▶ **Exercise details**: Arrange the listing below as a numbered list, from the line with "Task: Open the browser options menu" up to and including the line with "Action: [x=1004, y=13]". Skip blank lines and leave the pictures out.

▶ **Records for this exercise**:
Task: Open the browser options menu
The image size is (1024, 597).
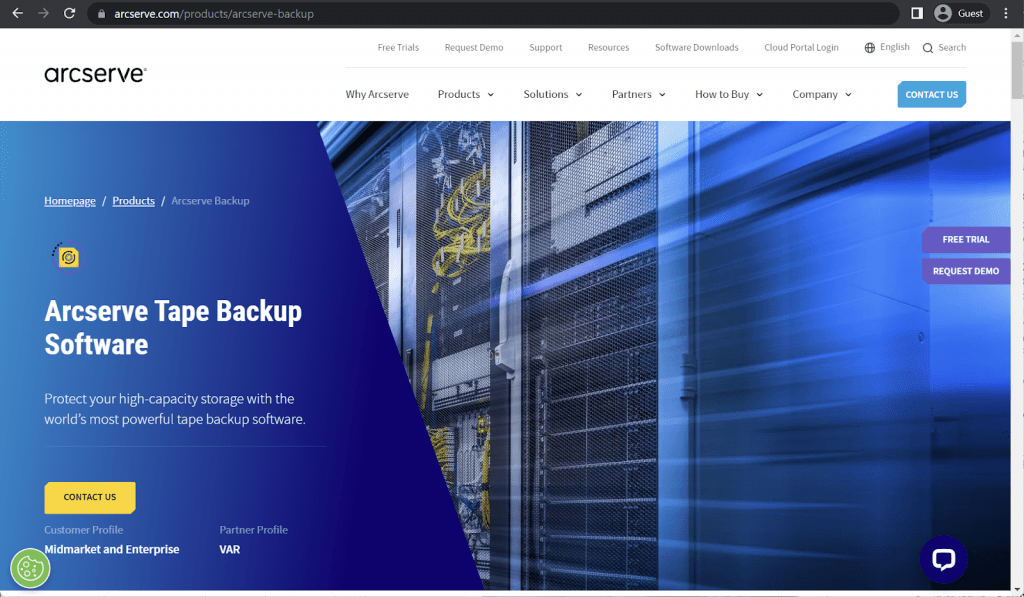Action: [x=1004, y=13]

---

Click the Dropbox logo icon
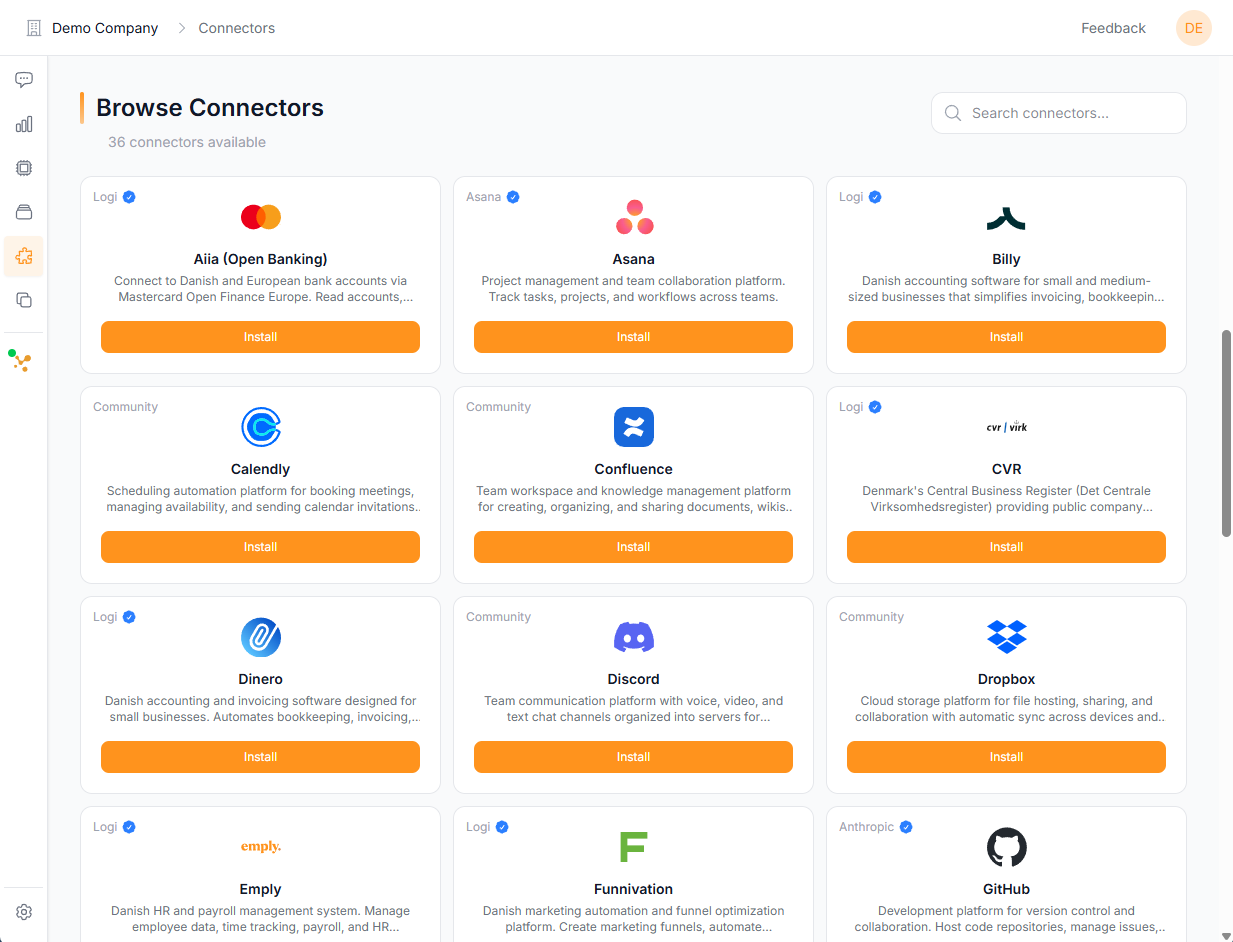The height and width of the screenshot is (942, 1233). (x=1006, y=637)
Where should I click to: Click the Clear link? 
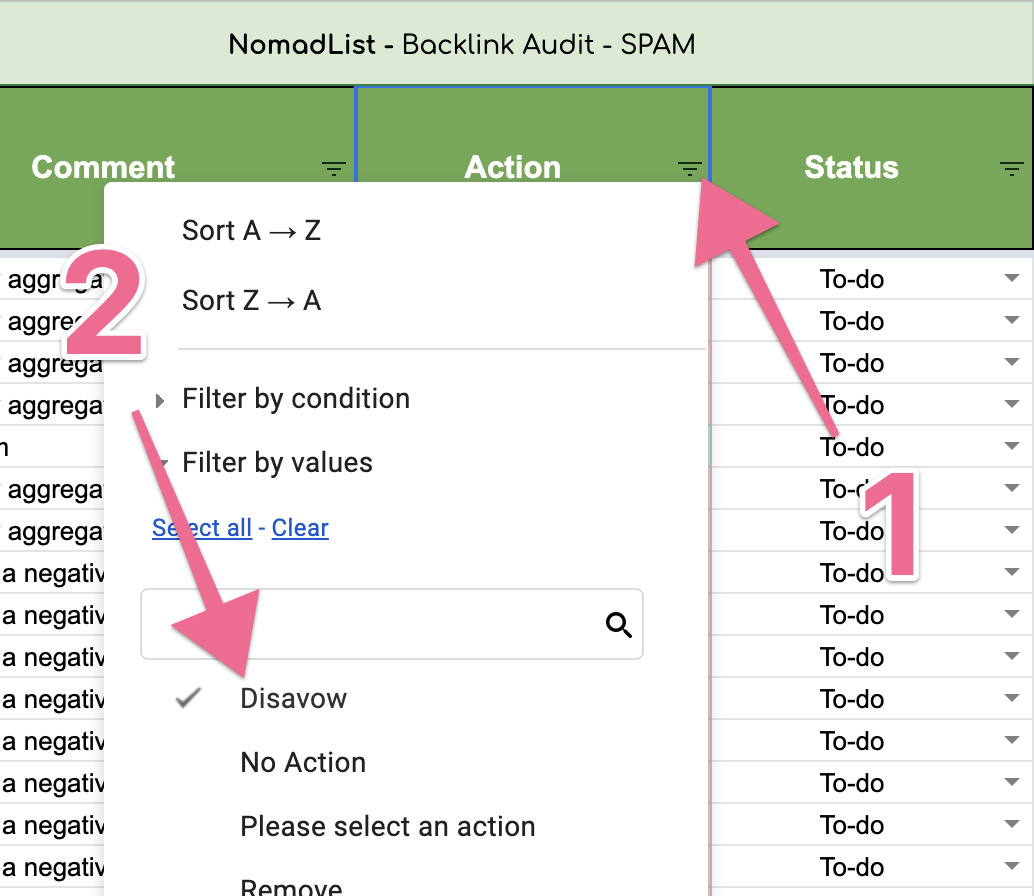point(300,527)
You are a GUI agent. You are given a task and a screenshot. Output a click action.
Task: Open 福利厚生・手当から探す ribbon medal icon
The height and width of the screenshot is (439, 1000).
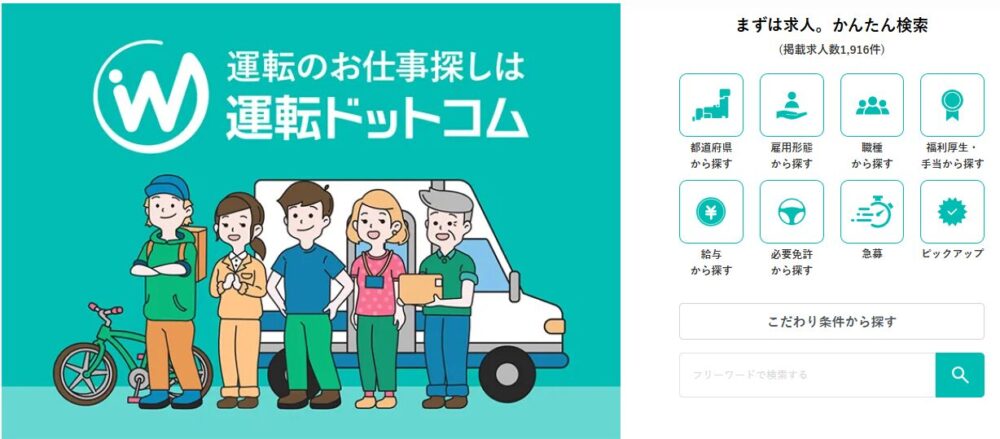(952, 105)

---

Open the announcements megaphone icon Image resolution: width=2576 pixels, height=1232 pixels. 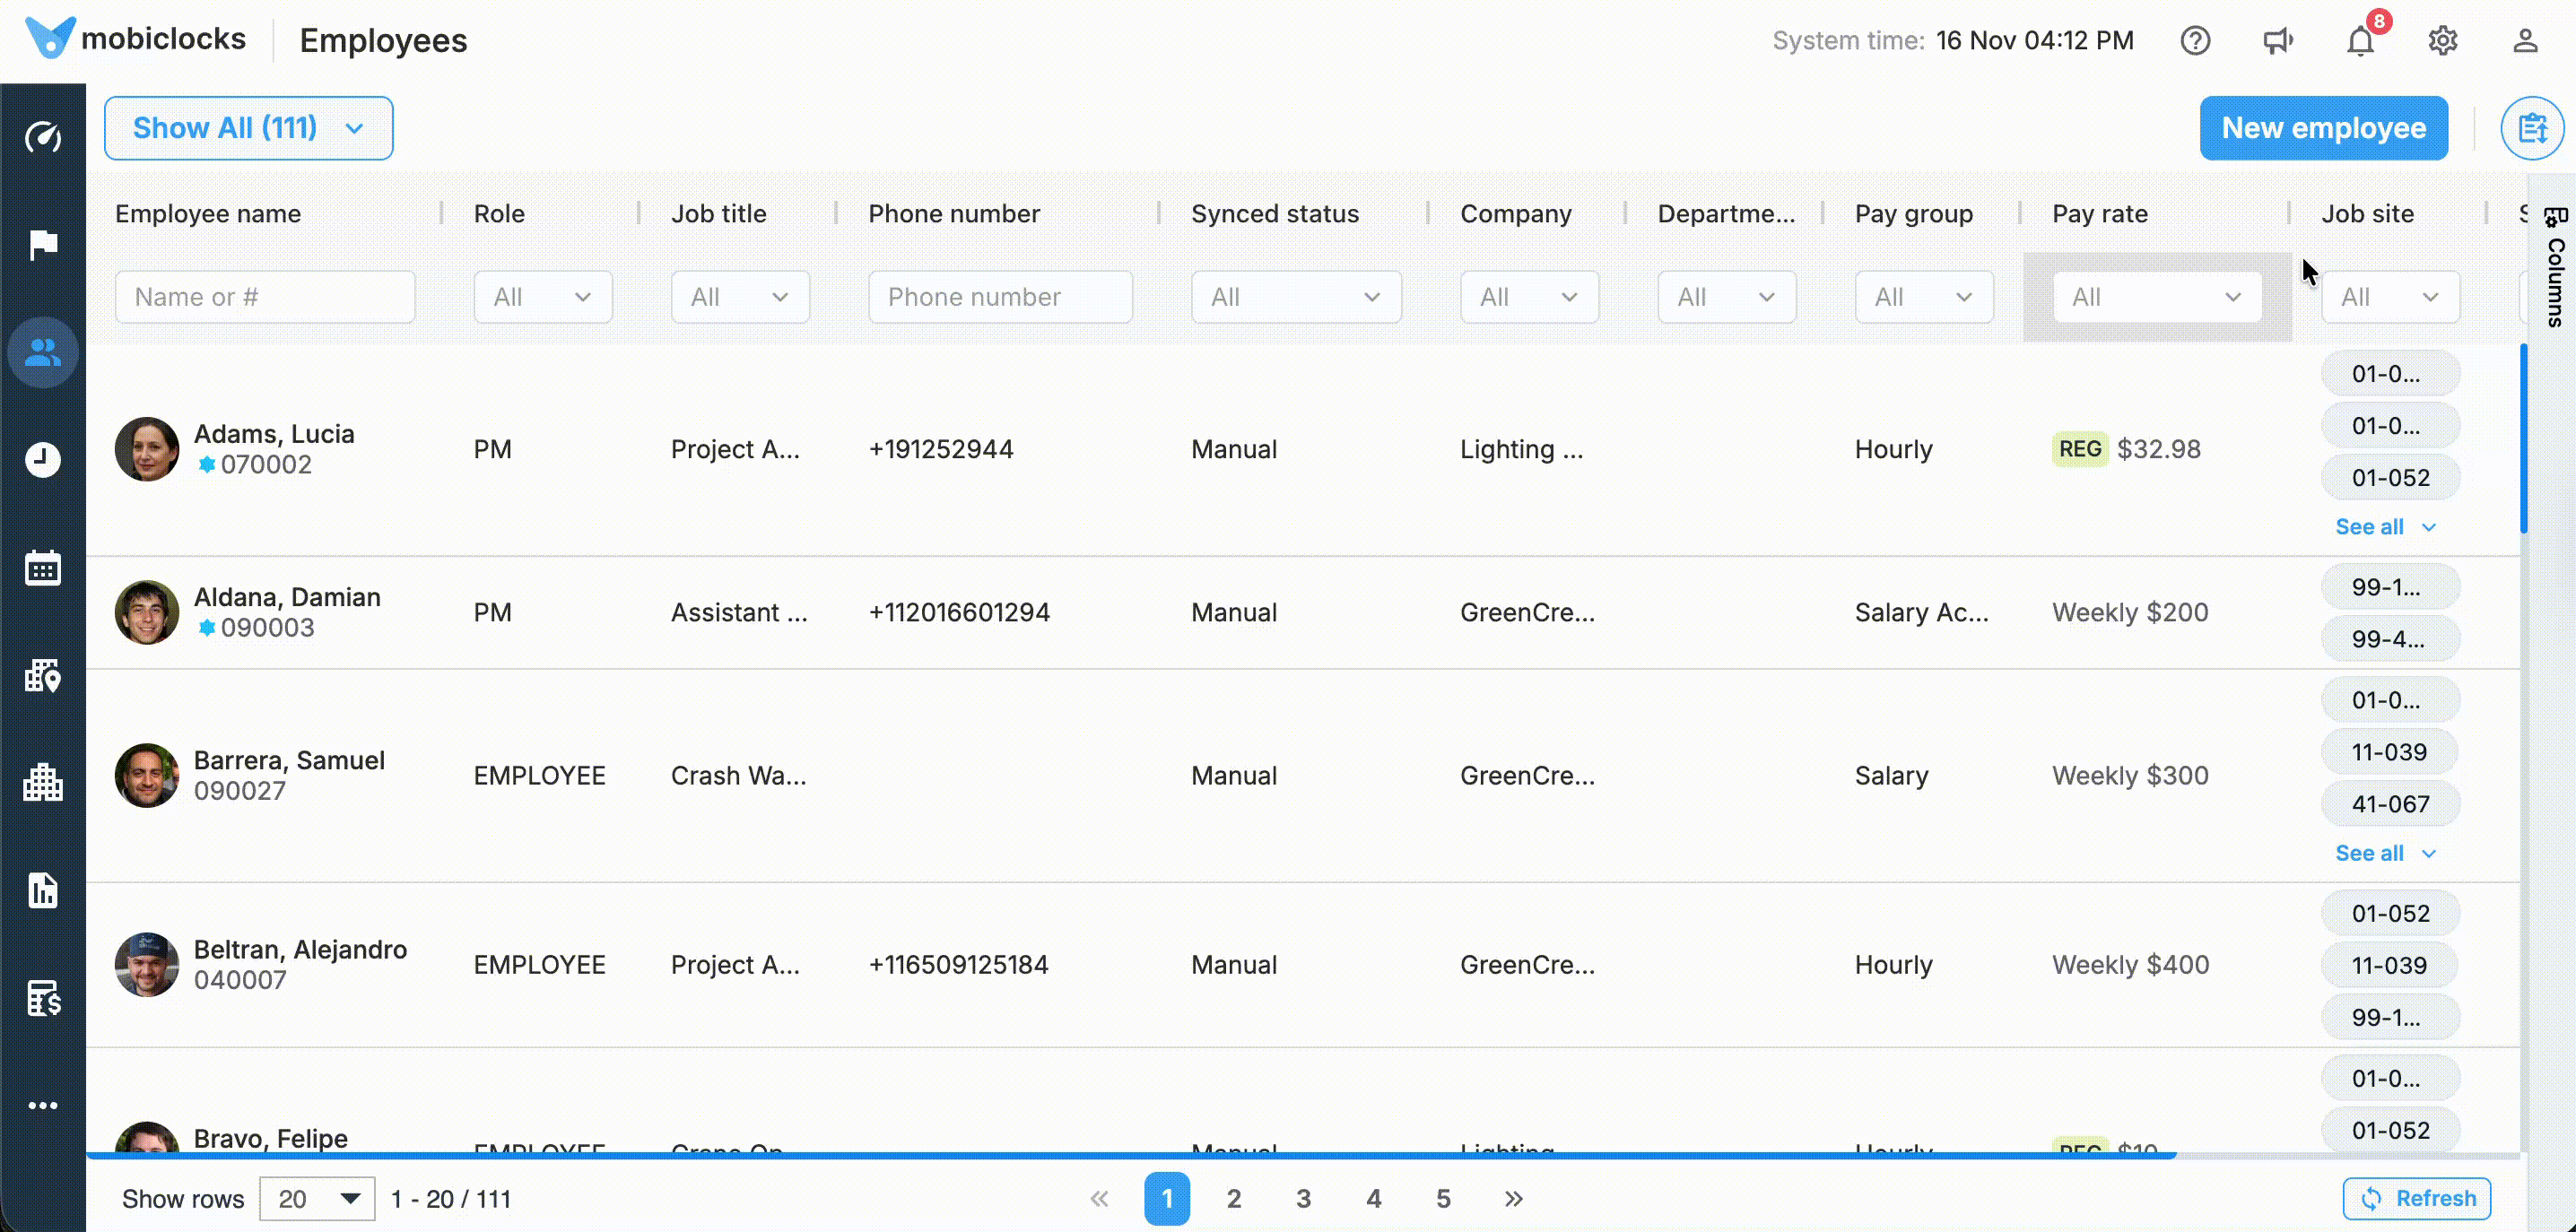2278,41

▶ **Solution to this task**:
1. Task: Open the browser options menu
2. The image size is (1024, 597).
3. Action: [x=1004, y=13]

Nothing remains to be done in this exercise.